One could use scipy.cov, but if one does the calculation directly (which is very easy), there are more ways to speed this up.
First, make some fake data that has some spacial correlations. I'll do this by first making the spatial correlations, and then using random data points that are generated using this, where the data is positioned according to the underlying map, and also takes on the values of the underlying map.
Edit 1:
I changed the data point generator so positions are purely random, but z-values are proportional to the spatial map.
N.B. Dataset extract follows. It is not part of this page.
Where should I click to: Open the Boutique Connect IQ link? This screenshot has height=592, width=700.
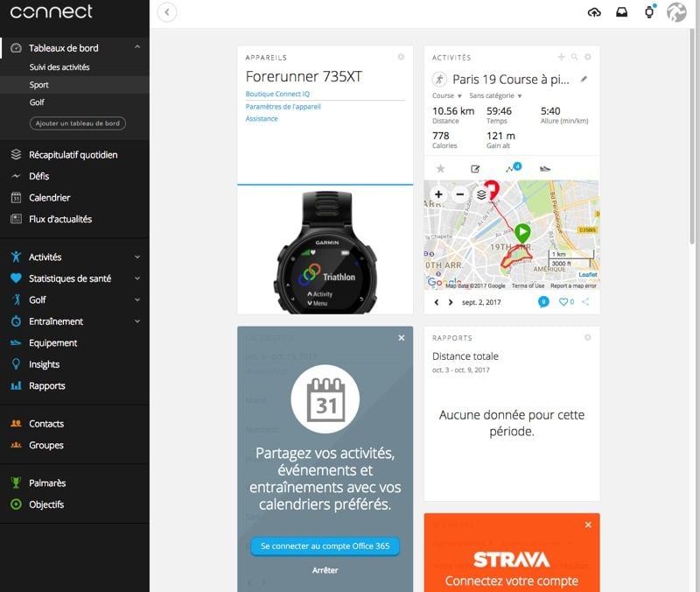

And, I changed the map so that left and right side were shifted relative to eachother to create negative correlation at large h.
from numpy import *
import random
import matplotlib.pyplot as plt
S = 1000
N = 900
# first, make some fake data, with correlations on two spatial scales
# density map
x = linspace(0, 2*pi, S)
sx = sin(3*x)*sin(10*x)
density = .8* abs(outer(sx, sx))
density[:,:S//2] += .2
# make a point cloud motivated by this density
random.seed(10) # so this can be repeated
points = []
while len(points)<N:
v, ix, iy = random.random(), random.randint(0,S-1), random.randint(0,S-1)
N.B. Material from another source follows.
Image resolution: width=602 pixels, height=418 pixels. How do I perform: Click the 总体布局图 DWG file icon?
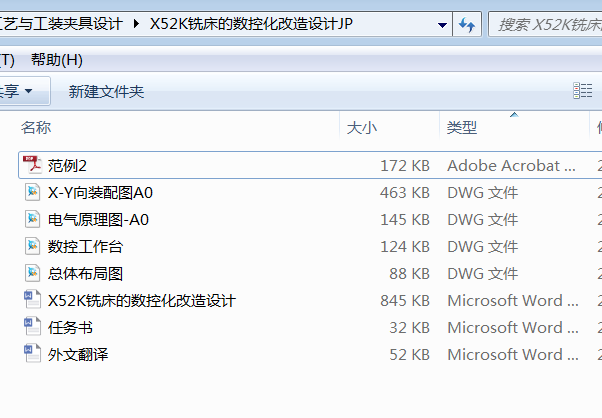(x=32, y=273)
if True: #v<density[ix,iy]:
points.append([ix, iy, density[ix,iy]])
locations = array(points).transpose()
print locations.shape
plt.imshow(density, alpha=.3, origin='lower')
plt.plot(locations[1,:], locations[0,:], '.k')
plt.xlim((0,S))
plt.ylim((0,S))
plt.show()
# build these into the main data: all pairs into distances and z0 z1 values
L = locations
m = array([[math.sqrt((L[0,i]-L[0,j])**2+(L[1,i]-L[1,j])**2), L[2,i], L[2,j]]
for i in range(N) for j in range(N) if i>j])
Which gives:
The above is just the simulated data, and I made no attempt to optimize it's production, etc. I assume this is where the OP starts, with the task below, since the data already exists in a real situation.
Now calculate the "covariogram" (which is much easier than generating the fake data, btw). The idea here is to sort all the pairs and associated values by h, and then index into these using ihvals. That is, summing up to index ihval is the sum over N(h) in the equation, since this includes all pairs with hs below the desired values.
Edit 2:
As suggested in the comments below, N(h) is now only the pairs that are between h-dh and h, rather than all pairs between 0 and h (where dh is the spacing of h-values in ihvals -- ie, S/1000 was used below).
# now do the real calculations for the covariogram
# sort by h and give clear names
i = argsort(m[:,0]) # h sorting
h = m[i,0]
zh = m[i,1]
zsh = m[i,2]
zz = zh*zsh
hvals = linspace(0,S,1000) # the values of h to use (S should be in the units of distance, here I just used ints)
ihvals = searchsorted(h, hvals)
result = []
for i, ihval in enumerate(ihvals[1:]):
start, stop = ihvals[i-1], ihval
N = stop-start
if N>0:
mnh = sum(zh[start:stop])/N
mph = sum(zsh[start:stop])/N
szz = sum(zz[start:stop])/N
C = szz-mnh*mph
result.append([h[ihval], C])
result = array(result)
plt.plot(result[:,0], result[:,1])
plt.grid()
plt.show()
which looks reasonable to me as one can see bumps or troughs at the expected for the h values, but I haven't done a careful check.
The main speedup here over scipy.cov, is that one can precalculate all of the products, zz. Otherwise, one would feed zh and zsh into cov for every new h, and all the products would be recalculated. This calculate could be sped up even more by doing partial sums, ie, from ihvals[n-1] to ihvals[n] at each timestep n, but I doubt that will be necessary.